- Other names: Heart hand syndrome type 3 (or III), brachydactyly and intraventricular conduction defect, upper limb malformations and congenital cardiac anomalies.
- Specialty: Medical genetics
- Symptoms: Heart and hand anomalies
- Usual onset: Conception
- Duration: Life-long
- Types: This is a type of heart hand syndrome, and doesn't have any subtypes itself.
- Causes: Autosomal dominant inheritance
- Diagnostic method: Physical examination, Radiography
- Prevention: none
- Prognosis: Ok
- Frequency: very rare, only 1 family has ever been recorded in medical literature
- Deaths: -

= Heart-hand syndrome, Spanish type =

Heart-hand syndrome, Spanish type, also known as heart-hand syndrome type 3 or III, is a very rare genetic disorder which is characterized by heart, hand, and sometimes feet abnormalities. It is a type of heart-hand syndrome, a class of genetic disorders characterized by cardiac malformations and hand malformations.
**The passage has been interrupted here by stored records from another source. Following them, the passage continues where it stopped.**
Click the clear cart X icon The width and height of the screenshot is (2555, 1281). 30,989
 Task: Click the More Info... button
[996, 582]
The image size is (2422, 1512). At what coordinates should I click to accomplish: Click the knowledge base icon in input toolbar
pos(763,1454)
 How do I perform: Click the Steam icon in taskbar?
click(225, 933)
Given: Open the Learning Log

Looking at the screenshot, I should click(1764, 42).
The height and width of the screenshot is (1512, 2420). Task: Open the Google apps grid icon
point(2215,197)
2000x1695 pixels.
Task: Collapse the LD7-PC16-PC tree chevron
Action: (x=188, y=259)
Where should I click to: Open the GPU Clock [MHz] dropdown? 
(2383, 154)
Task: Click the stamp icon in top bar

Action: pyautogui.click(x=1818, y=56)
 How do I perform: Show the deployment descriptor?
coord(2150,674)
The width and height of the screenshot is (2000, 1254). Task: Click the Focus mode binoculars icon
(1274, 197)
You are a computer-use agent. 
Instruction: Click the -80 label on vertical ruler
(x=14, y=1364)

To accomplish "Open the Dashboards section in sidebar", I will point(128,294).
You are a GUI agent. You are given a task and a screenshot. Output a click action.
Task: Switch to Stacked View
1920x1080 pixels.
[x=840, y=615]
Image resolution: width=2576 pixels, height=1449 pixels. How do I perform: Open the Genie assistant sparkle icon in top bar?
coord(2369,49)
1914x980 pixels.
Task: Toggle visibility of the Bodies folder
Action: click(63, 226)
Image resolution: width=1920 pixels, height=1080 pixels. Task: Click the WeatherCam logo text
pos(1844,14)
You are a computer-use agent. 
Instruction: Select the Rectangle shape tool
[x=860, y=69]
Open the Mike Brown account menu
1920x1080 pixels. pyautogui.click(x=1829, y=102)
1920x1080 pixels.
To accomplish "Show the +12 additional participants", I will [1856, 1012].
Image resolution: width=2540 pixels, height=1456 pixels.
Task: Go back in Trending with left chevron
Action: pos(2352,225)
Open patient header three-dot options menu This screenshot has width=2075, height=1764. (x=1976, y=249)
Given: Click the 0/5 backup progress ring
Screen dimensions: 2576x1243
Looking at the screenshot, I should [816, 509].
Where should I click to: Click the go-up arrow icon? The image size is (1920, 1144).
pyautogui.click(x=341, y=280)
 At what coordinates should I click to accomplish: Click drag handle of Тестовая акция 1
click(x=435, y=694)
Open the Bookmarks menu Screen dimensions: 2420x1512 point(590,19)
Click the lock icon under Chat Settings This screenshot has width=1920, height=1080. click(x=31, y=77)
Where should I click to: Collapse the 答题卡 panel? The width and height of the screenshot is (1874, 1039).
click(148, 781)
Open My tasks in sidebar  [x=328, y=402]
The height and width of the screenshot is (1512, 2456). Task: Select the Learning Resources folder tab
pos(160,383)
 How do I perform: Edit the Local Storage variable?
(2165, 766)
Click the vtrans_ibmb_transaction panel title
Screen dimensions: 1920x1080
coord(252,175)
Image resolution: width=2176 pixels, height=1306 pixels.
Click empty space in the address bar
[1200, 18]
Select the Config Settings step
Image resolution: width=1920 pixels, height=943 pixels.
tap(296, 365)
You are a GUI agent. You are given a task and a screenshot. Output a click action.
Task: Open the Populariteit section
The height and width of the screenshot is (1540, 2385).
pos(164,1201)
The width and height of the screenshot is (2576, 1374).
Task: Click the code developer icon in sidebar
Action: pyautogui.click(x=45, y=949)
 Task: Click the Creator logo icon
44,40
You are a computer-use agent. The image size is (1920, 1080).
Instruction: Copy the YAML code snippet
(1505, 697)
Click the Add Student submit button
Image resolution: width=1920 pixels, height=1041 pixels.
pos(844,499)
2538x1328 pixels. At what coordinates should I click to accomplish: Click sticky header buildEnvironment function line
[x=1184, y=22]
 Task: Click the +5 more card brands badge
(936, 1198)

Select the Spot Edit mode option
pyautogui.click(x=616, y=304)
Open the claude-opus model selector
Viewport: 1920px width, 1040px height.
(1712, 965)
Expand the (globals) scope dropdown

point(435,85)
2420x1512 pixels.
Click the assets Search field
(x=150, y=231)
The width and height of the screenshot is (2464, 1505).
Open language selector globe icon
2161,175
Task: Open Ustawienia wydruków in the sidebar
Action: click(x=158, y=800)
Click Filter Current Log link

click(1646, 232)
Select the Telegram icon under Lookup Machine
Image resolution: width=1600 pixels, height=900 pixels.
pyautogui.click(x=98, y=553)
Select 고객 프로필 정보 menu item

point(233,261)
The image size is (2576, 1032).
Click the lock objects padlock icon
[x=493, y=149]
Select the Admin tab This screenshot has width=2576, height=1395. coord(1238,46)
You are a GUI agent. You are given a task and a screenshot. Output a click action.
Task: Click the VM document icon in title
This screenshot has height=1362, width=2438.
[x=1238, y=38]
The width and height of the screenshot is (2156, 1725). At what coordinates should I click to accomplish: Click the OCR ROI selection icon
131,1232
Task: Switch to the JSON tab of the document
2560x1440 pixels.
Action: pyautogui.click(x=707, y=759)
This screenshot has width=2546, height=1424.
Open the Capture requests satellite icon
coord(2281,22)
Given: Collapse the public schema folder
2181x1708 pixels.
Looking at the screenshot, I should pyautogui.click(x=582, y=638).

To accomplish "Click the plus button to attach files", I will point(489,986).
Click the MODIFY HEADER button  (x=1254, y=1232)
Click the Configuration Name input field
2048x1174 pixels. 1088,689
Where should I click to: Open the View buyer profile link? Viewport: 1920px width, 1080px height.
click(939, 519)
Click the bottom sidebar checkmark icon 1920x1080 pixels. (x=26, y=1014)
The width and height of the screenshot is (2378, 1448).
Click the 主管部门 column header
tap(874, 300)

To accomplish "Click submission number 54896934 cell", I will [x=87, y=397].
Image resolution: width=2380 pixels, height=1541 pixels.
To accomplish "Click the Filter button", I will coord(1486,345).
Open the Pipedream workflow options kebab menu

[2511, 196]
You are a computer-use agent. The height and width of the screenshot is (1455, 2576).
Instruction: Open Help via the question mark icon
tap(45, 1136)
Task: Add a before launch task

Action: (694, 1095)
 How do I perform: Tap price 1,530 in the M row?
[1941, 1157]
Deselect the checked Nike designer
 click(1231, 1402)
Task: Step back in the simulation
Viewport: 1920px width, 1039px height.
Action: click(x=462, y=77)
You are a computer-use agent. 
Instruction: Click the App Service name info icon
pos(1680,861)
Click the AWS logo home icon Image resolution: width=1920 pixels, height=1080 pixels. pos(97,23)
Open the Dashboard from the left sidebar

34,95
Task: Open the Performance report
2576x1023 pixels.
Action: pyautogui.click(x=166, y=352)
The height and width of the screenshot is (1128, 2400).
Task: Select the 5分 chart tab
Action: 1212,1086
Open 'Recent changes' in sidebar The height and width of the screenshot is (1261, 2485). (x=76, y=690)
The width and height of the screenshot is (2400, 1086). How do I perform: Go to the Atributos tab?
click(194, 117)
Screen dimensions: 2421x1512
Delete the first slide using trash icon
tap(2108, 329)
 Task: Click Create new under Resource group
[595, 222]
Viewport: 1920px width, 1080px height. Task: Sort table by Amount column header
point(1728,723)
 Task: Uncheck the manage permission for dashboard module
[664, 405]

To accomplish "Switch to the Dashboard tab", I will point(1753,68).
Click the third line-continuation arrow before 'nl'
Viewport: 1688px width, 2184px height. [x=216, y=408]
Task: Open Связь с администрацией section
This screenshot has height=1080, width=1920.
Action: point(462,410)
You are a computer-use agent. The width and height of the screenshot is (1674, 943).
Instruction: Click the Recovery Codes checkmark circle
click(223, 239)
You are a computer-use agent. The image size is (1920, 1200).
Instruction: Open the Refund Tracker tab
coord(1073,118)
Only one family with the disorder has been reported in medical literature.

== Description ==

People with this disorder have symptoms that affect the heart, hands and feet. These include:

=== Heart ===

- Sick sinus
- Bundle branch block

=== Hands ===

- Brachydactyly which resembles brachydactyly type C
- Abnormal development of the middle phalanges of the fingers
- Accessory ossicle on the proximal phalange of the index finger.

=== Feet ===

- Subtle feet anomalies such as syndactyly

== Etymology ==

This condition was first discovered by Ruiz de la Fuente et al., when they described a three-generation family from Spain with the symptoms mentioned above. The cardiac defects varied between family members; three members had intraventicular conduction defects and one had a sick sinus. In this family, the second and fifth fingers were the most severely affected out of all the fingers. Autosomal dominant inheritance was suspected.